● Consignes:
1. D'après le résumé des scènes, de quelle manière Cléopâtre dit-elle avoir tué Séleucus ?
2. Indiquez si chacune de ces affirmations concorde avec le résumé des scènes, en citant les mots du texte qui tranchent : (a) Laonice sait que la coupe de vin nuptial contient du poison. (b) Séleucus se range du côté de sa mère contre Antiochus. (c) Oronte est l'ambassadeur des Parthes.
3. Rédigez la suite du résumé des scènes à partir de sa dernière phrase.
+++ Passage fourni +++
Scène 6 : Séleucus arrive sur scène. Cléopâtre lui fait croire qu’Antiochus l’a vengée et a tué Rodogune. Séleucus laisse percer son amour et sa peine. Cléopâtre est folle de rage contre ce second fils qui lui semble tout aussi traître et détestable que le premier. Elle lui révèle alors que ce n’est pas vrai, que Rodogune n’est pas morte mais qu’elle est destinée à Antiochus qu’elle se choisi pour aîné. Pour le blesser, elle affirme que ce droit tenu secret lui revenait en vérité. Elle espère ainsi monter Séleucus contre son frère par la douleur de perdre une femme qu’il avait droit d’espérer. Mais la ruse de Cléopâtre ne fonctionne pas. Séleucus s’était déjà résigné à abandonner tout droit lorsqu’il a laissé à Antiochus le droit d’espérer faire flancher les deux femmes. Séleucus quitte sa mère en affirmant sa loyauté envers Antiochus.
Scène 7 : Monologue de Cléopâtre. La rage est à son paroxysme en elle. Elle prend la décision de les punir tous les trois : ses fils et Rodogune. Elle se rassure d’en avoir le courage. Après avoir tué le père, elle peut bien tuer les fils. Elle somme « Nature » de ne pas s’interposer à moins de lui livrer des fils obéissants. Elle sort de scène en promettant des crimes.

Acte V
Scène 1 : Monologue de Cléopâtre. Elle annonce que le meurtre de Séleucus a été par elle commis. Elle l’a tué « par le fer ». Elle annonce qu’elle se vengera de Rodogune et d’Antiochus par « le poison » lors du mariage. Elle se défend contre des remords inopportuns. Elle déguise de nouveau sa fureur lorsque Laonice arrive sur scène.
Scène 2 : Laonice annonce la venue des époux et l’allégresse du peuple.
Scène 3 : Cléopâtre fait preuve une fois encore de sa maîtrise du double-jeu et de l’hypocrisie en louant l’alliance devant le peuple et Oronte, l’ambassadeur Parthes. Laonice va chercher pour elle la coupe de vin nuptial. Cléopâtre y a glissé du poison mais Laonice ne le sait pas.
+++ Lignes de données +++
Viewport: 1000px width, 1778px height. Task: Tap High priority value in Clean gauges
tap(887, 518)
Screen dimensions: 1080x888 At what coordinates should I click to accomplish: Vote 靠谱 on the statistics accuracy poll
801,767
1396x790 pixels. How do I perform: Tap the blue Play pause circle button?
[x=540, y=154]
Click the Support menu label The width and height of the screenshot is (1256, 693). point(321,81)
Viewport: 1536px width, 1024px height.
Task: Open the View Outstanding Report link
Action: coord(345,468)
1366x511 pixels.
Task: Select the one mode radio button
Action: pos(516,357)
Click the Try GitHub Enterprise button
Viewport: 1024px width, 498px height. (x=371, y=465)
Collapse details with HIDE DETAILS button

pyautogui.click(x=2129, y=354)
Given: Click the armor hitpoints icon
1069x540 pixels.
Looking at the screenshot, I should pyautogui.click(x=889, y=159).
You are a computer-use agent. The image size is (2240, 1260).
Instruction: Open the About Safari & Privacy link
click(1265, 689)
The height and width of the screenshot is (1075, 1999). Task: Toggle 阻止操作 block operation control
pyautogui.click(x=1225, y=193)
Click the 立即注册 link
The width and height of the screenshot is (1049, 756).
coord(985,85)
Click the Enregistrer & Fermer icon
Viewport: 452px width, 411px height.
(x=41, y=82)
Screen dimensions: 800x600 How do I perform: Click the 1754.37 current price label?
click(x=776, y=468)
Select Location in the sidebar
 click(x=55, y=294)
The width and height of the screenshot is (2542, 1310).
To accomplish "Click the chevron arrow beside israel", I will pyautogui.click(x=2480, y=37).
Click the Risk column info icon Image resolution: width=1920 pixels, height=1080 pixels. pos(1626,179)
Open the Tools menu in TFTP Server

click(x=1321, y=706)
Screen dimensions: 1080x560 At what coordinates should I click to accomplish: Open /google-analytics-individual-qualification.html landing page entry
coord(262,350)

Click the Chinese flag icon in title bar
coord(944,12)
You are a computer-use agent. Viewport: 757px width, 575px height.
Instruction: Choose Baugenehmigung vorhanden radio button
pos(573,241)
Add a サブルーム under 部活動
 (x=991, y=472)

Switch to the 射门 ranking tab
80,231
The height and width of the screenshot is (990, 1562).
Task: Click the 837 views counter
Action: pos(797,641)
+++
● Réponses:
1. Par le fer.

2.
(a) Non : « Cléopâtre y a glissé du poison mais Laonice ne le sait pas. »
(b) Non : « Séleucus quitte sa mère en affirmant sa loyauté envers Antiochus. »
(c) Oui : « Oronte, l’ambassadeur Parthes ».

3.
Scène 4 : Alors que les amants s’apprêtaient à boire du vin, Timagène entre sur scène porteur d’une mauvaise nouvelle. Séleucus est mort et avant d‘expier il a demandé à Timagène de mettre Antiochus en garde contre « une main qui main fut chère ». Antiochus est alors prit dans un doute d’une violence extrême : est-ce sa mère ? est-ce Rodogune ? Il souhaite s’ôter la vie pour se prévenir du coup à venir de cette « main chère ». Cléopâtre et Rodogune redoublent d’éloquence l’une contre l’autre pour se défendre et s’innocenter. Lorsque de dépit, Antiochus souhaite boire à la coupe empoisonnée, Rodogune le prie de s’en garder car, venant de la reine, elle lui semble suspecte. Cléopâtre lui dérobe et boit elle-même. Antiochus voit cet acte comme un acte de volonté pour s’innocenter et tend à suspecter Rodogune. Mais celle-ci l’interrompt et lui montre que le poison et en train de perdre sa mère. Antiochus souhaite la sauver mais Cléopâtre se lance dans les aveux qui révéleront à Antiochus toute l’étendue de sa cruauté et de sa haine. Elle souhaite le malheur au couple Rodogune/Antiochus. Puis elle part mourir hors-scène. Oronte déclare que ça aurait pu être pire, que l’hymen peut avoir lieu car Rodogune est innocentée. Mais Antiochus souhaite d’abord qu’on porte le deuil. L’hymen est remis à plus tard.

2.Une tragédie classique ?

Même si l’effet spectaculaire de sa violence oriente le classement de cette pièce vers les tragédies baroques, c’est l’une des pièces de Corneille qui respecte le plus les règles de la tragédie classique, règles qui commencent à s’imposer à son époque.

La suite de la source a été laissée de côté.